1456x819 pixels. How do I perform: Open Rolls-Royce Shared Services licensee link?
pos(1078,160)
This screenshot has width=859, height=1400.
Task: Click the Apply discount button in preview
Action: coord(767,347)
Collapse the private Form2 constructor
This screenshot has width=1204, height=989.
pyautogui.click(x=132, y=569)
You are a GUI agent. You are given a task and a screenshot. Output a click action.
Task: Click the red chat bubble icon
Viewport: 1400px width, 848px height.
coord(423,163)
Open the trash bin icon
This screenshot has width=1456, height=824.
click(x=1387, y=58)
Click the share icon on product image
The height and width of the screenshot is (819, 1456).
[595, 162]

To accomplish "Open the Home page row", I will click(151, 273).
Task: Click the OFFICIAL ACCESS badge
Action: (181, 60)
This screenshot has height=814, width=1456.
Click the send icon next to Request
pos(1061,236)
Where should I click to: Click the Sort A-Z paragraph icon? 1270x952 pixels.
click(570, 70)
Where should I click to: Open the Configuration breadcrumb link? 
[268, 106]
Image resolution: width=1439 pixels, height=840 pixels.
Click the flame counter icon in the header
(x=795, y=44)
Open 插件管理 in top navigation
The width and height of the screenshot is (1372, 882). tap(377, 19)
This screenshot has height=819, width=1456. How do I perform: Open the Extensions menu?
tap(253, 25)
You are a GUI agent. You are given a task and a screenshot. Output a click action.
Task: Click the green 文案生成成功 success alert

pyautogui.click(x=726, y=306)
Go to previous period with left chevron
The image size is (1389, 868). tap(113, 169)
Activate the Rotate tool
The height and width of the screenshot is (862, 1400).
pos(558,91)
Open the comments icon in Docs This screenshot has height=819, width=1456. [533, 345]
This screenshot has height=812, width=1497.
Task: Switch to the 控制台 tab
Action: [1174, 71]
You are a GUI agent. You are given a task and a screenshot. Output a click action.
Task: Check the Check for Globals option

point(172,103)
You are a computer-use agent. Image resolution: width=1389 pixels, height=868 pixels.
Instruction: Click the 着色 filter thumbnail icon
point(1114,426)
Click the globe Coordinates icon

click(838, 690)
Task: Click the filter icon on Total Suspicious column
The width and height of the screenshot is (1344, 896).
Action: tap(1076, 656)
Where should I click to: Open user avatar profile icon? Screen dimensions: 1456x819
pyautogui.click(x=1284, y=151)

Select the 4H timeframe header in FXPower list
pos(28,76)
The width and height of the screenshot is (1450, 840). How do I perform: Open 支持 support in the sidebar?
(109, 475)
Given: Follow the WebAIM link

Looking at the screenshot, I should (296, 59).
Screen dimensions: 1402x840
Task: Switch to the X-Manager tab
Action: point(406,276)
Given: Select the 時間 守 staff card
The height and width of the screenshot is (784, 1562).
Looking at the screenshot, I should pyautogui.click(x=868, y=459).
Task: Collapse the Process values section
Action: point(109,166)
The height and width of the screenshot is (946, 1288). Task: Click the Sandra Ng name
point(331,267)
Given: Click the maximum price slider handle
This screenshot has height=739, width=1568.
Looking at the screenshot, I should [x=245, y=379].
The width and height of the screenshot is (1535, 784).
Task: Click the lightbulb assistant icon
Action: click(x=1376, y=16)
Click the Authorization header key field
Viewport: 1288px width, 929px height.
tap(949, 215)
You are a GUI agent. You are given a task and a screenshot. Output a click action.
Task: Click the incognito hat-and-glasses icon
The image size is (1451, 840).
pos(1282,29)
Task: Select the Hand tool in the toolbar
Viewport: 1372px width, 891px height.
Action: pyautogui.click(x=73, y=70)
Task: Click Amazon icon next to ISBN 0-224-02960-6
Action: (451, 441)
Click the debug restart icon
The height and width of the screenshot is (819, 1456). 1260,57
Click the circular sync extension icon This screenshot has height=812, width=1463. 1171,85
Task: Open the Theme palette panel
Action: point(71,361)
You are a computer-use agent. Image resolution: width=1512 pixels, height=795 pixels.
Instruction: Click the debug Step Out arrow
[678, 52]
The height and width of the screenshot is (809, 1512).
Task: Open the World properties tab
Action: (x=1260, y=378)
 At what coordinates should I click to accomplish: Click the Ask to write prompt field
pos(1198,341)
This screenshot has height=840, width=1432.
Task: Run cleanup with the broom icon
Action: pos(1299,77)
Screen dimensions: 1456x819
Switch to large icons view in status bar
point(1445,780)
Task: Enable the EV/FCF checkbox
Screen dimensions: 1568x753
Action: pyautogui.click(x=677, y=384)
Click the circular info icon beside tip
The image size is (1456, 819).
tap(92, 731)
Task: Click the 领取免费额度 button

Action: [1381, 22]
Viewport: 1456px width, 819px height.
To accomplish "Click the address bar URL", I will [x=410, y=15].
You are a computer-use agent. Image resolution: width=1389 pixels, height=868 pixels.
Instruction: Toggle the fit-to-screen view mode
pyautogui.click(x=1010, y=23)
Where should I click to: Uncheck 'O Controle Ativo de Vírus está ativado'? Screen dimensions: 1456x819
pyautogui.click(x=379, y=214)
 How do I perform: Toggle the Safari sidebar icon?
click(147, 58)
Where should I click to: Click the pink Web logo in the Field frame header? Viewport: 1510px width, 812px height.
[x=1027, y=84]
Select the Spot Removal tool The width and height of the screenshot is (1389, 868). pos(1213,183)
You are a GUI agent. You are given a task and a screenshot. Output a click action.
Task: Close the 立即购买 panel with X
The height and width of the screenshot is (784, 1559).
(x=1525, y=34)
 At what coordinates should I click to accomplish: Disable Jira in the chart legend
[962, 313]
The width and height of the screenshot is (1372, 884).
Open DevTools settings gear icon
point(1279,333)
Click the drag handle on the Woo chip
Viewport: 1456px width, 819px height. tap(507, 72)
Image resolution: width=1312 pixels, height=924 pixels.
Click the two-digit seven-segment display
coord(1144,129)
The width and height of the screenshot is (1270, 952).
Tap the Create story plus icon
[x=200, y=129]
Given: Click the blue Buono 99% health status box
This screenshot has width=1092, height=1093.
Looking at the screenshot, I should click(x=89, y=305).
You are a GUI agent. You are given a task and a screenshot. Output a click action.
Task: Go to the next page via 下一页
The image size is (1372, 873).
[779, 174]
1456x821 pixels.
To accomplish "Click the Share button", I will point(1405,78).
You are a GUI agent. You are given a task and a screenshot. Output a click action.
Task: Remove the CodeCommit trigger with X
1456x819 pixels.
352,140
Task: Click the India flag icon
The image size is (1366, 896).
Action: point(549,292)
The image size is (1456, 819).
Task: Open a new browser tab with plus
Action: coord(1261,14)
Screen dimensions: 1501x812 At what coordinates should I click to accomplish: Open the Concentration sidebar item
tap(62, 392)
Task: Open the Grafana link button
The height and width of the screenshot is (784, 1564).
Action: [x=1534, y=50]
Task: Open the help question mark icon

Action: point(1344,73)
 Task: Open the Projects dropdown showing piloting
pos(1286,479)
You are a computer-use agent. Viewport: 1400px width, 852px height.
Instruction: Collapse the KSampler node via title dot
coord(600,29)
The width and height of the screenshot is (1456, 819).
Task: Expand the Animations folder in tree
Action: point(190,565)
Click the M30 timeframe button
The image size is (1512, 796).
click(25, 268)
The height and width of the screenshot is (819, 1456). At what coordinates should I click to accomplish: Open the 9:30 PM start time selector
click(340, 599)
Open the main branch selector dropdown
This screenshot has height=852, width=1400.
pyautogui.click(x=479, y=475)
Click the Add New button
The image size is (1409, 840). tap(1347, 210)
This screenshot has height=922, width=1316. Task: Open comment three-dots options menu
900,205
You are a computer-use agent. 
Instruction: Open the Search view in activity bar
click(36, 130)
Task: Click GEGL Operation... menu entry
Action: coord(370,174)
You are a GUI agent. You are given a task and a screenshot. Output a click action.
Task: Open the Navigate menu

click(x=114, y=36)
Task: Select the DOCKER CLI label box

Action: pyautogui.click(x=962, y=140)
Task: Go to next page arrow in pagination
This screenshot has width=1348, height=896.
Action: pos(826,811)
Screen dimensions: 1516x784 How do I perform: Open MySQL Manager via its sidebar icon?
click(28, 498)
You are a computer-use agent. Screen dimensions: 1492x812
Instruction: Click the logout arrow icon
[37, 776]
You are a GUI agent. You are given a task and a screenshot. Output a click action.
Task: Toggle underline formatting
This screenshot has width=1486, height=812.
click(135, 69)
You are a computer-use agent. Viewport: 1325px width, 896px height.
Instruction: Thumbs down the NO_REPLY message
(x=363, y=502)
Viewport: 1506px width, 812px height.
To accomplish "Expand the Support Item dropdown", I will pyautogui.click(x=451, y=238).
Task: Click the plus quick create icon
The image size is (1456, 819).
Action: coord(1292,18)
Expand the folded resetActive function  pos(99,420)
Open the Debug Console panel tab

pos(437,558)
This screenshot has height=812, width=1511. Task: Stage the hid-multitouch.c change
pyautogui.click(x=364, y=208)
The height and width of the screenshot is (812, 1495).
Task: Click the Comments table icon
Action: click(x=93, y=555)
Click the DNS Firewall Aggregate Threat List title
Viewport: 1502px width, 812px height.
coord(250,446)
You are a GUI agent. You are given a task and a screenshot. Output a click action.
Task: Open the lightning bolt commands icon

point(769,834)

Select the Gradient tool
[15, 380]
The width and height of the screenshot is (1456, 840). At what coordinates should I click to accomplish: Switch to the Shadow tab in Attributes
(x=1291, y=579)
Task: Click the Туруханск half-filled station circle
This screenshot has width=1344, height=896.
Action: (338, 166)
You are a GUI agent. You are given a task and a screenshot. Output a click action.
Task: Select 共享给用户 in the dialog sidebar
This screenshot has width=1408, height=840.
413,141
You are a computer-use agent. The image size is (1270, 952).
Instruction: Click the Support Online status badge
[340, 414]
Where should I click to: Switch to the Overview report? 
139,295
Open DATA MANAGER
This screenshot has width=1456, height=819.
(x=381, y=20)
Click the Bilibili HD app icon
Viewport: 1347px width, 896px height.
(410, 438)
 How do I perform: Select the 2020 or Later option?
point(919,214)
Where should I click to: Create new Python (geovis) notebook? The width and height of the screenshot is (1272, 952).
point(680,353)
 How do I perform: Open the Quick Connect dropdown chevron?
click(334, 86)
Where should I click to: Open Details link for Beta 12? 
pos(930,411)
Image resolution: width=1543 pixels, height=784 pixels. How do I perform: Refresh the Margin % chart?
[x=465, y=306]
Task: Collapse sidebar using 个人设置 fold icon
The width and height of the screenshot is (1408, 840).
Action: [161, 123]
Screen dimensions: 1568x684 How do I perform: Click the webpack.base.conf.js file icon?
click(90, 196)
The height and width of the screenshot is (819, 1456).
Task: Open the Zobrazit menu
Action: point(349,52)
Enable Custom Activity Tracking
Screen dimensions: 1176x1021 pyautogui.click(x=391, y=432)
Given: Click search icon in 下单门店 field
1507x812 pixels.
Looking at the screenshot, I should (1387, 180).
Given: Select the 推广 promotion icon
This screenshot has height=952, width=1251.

····················

== What is required ==
The required output is the stretch of entries above from the line containing "Go to previous period with left chevron" through the line containing "Task: Click the incognito", reproduced exactly.

== Response to this exercise ==
Go to previous period with left chevron
The image size is (1389, 868). tap(113, 169)
Activate the Rotate tool
The height and width of the screenshot is (862, 1400).
pos(558,91)
Open the comments icon in Docs This screenshot has height=819, width=1456. [533, 345]
This screenshot has height=812, width=1497.
Task: Switch to the 控制台 tab
Action: [1174, 71]
You are a GUI agent. You are given a task and a screenshot. Output a click action.
Task: Check the Check for Globals option

point(172,103)
You are a computer-use agent. Image resolution: width=1389 pixels, height=868 pixels.
Instruction: Click the 着色 filter thumbnail icon
point(1114,426)
Click the globe Coordinates icon

click(838, 690)
Task: Click the filter icon on Total Suspicious column
The width and height of the screenshot is (1344, 896).
Action: tap(1076, 656)
Where should I click to: Open user avatar profile icon? Screen dimensions: 1456x819
pyautogui.click(x=1284, y=151)

Select the 4H timeframe header in FXPower list
pos(28,76)
The width and height of the screenshot is (1450, 840). How do I perform: Open 支持 support in the sidebar?
(109, 475)
Given: Follow the WebAIM link

Looking at the screenshot, I should (296, 59).
Screen dimensions: 1402x840
Task: Switch to the X-Manager tab
Action: point(406,276)
Given: Select the 時間 守 staff card
The height and width of the screenshot is (784, 1562).
Looking at the screenshot, I should pyautogui.click(x=868, y=459).
Task: Collapse the Process values section
Action: point(109,166)
The height and width of the screenshot is (946, 1288). Task: Click the Sandra Ng name
point(331,267)
Given: Click the maximum price slider handle
This screenshot has height=739, width=1568.
Looking at the screenshot, I should [x=245, y=379].
The width and height of the screenshot is (1535, 784).
Task: Click the lightbulb assistant icon
Action: click(x=1376, y=16)
Click the Authorization header key field
Viewport: 1288px width, 929px height.
tap(949, 215)
You are a GUI agent. You are given a task and a screenshot. Output a click action.
Task: Click the incognito hat-and-glasses icon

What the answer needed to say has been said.